**Data extracted from a collection**
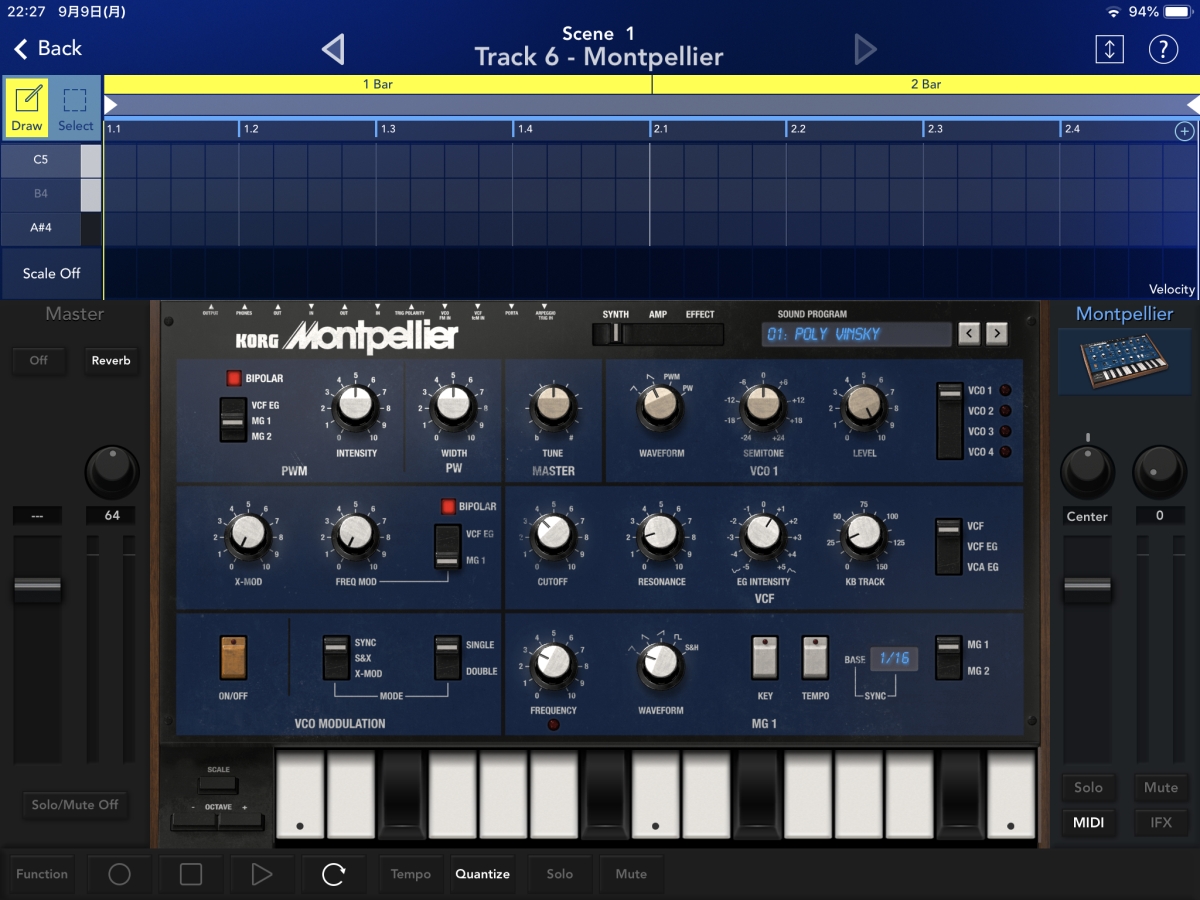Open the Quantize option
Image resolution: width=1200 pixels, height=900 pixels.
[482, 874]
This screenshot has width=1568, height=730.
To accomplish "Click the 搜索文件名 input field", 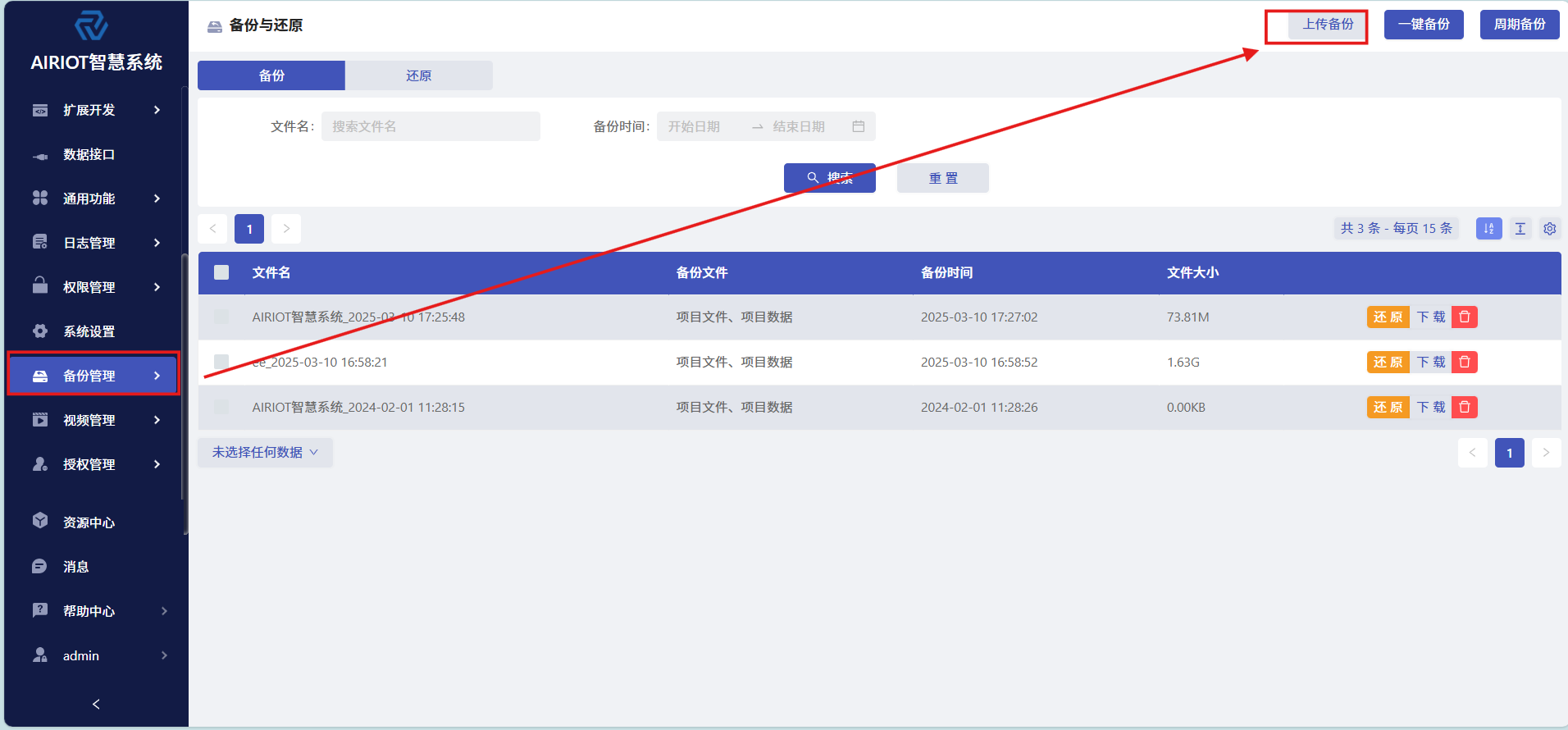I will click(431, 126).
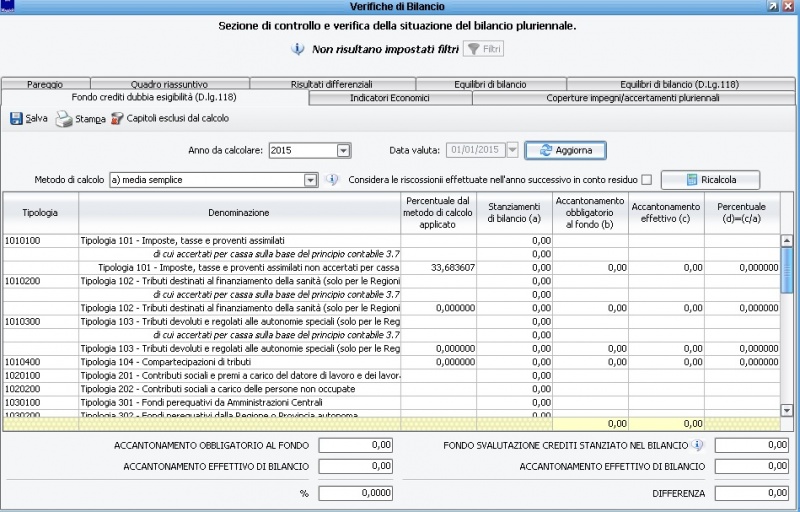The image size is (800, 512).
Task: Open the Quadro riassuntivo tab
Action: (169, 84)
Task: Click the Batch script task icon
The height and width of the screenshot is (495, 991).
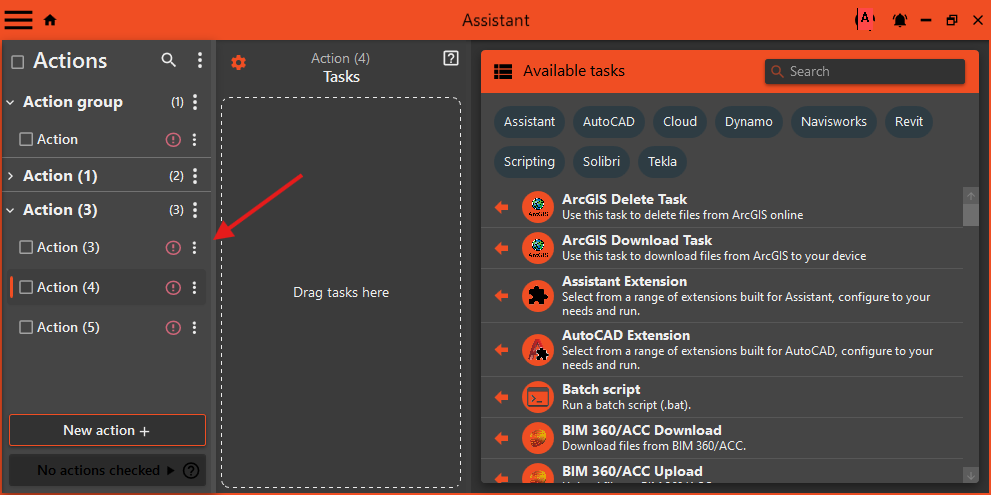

**Exercise directions**
Make a copy of each line in the records that has the word "screenshot".

**Answer area**
This screenshot has width=1568, height=730.
The height and width of the screenshot is (495, 991).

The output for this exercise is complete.